Kaiser Permanente researchers recently published a study that explores questions of interest to policy audiences:
- Given the health and financial impacts of hypertension to the U.S. health system, how can health systems identify opportunities to promote better health outcomes for people from all backgrounds especially those who have preventable differences?
- What types of evidence-based treatments promote better outcomes for Black adults with hypertension – lifestyle coaching, enhanced medication management, or conventional treatments?
2022 article in JAMA Network Open
Kaiser Permanente conducted a randomized controlled clinical trial to compare the effectiveness of different evidence-based treatments for hypertension among 1,761 Black adults in Northern California.

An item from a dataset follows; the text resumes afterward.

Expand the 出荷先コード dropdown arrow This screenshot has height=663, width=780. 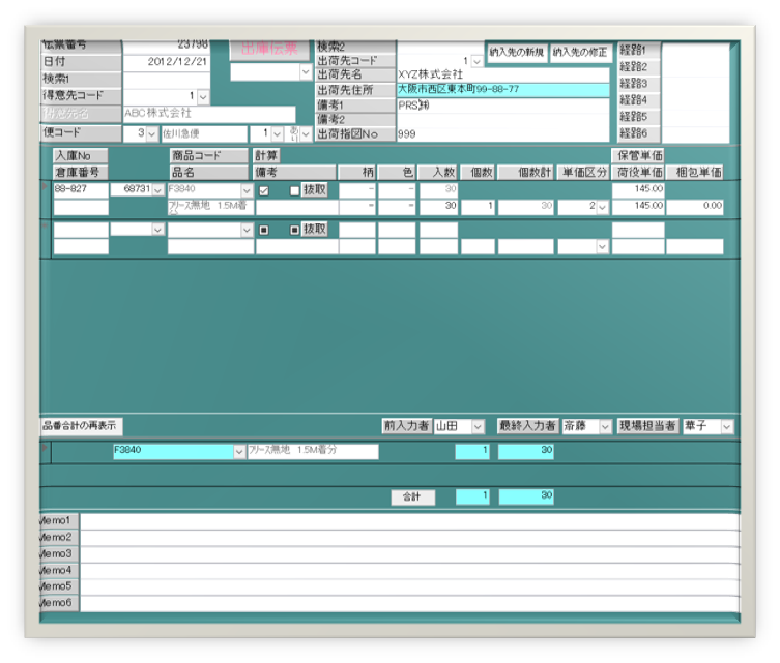tap(475, 61)
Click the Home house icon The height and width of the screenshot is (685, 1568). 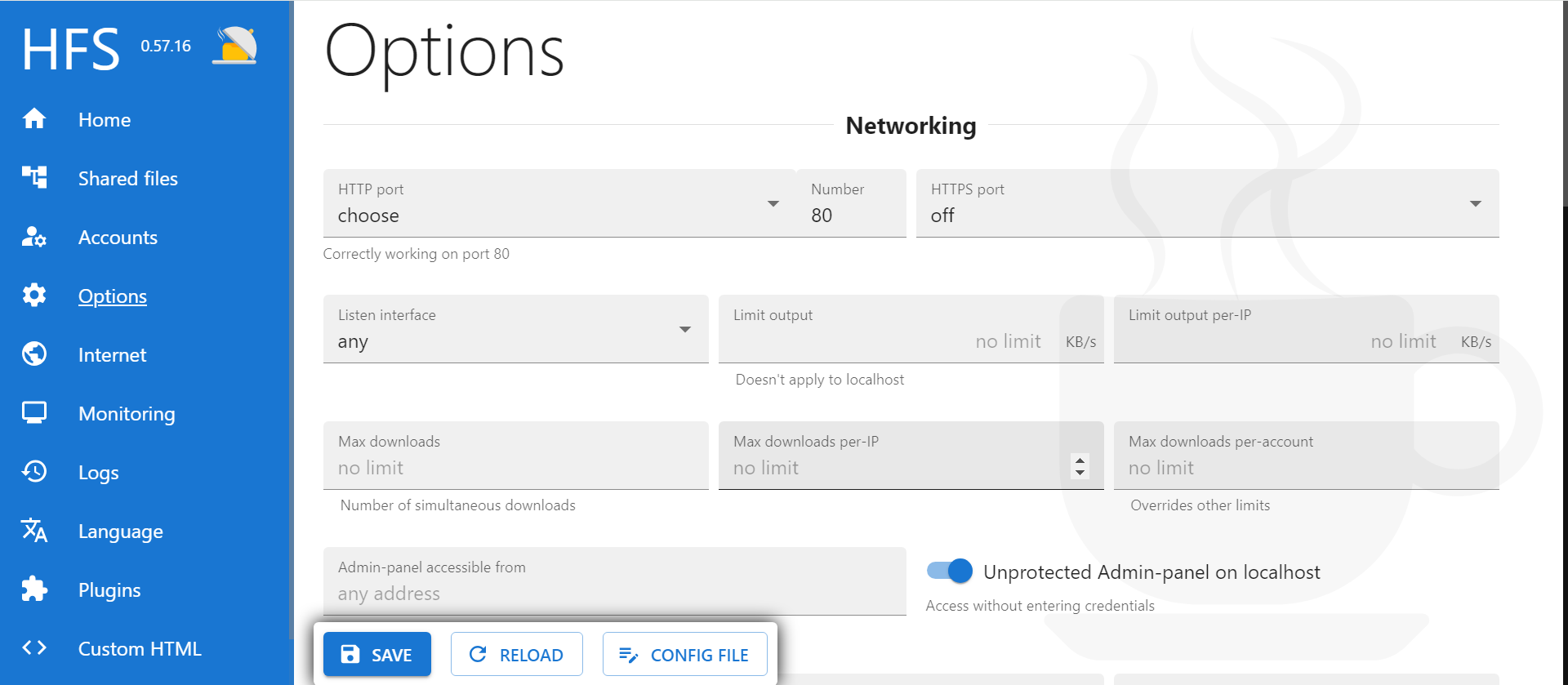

The patients in the study had been diagnosed with persistent uncontrolled hypertension, which means they had multiple measurements of high blood pressure over time, despite being on medications. The patients were randomly assigned to 1 of 3 different evidence-based treatments:
- Usual care: Appropriate medications, free blood pressure check visits, and ongoing adjustments to medications based on blood pressure checks.
- Enhanced medication management: Usual care plus check-ins with a research nurse, resources on understanding and managing hypertension that included strategies and recipes tailored to the specific patient population, and regular blood pressure check visits (1-2 times per month) until blood pressure was in normal ranges.
- Lifestyle coaching: Usual care plus at least 6 phone coaching sessions on topics such as the DASH (Dietary Approaches to Stop Hypertension) eating plan, physical activity, stress management, setting goals, and staying motivated. Patients also had access to the same tailored resources and recipes.
Kaiser Permanente researchers monitored blood pressure for patients throughout the year-long treatment period to compare the effectiveness of the 3 treatments in lowering blood pressure to normal levels. They were also interested in whether the effects of the different treatments continued after patients left the study, so they evaluated blood pressure 2 years and 4 years after patients completed the year-long treatment. The research nurses and lifestyle coaches were trained in patient-driven goal development, collaborative problem solving, and respectful ways to discuss health behaviors then given regular feedback on their interactions with patients, ensuring consistent and high-quality care.
Key findings
- At the end of the first year, the 3 treatments were equally effective at helping patients achieve normal blood pressure levels, although there was a trend towards better blood pressure control in the lifestyle group compared to usual care. Approximately two-thirds of patients in each group had normal blood pressure levels, which is associated with lower risk for cardiovascular disease, stroke, and dementia.
- Patients who received lifestyle coaching tailored to their needs and cultural background were more likely to have normal blood pressure levels after the study ended compared to those who received usual care or enhanced medication management. Approximately 73% of patients in the lifestyle coaching group, 66.5% of patients in the enhanced medication management group, and 64.5% of patients in the usual care group had normal blood pressure 3 years after leaving the study. This suggests that lifestyle coaching helped patients make and sustain important changes to their diets and lifestyles, and this contributed to better blood pressure control. Receiving as few as 6 lifestyle coaching sessions helped participants reach normal blood pressure.
Policy opportunities
No single study can suggest the full range of policy implications or opportunities. Based on existing research and internal discussions among Kaiser Permanente researchers and health care quality leaders, we recommend several avenues for supporting more effective care and better
health outcomes for all:
Promote research and quality improvement initiatives designed to advance equitable care and outcomes.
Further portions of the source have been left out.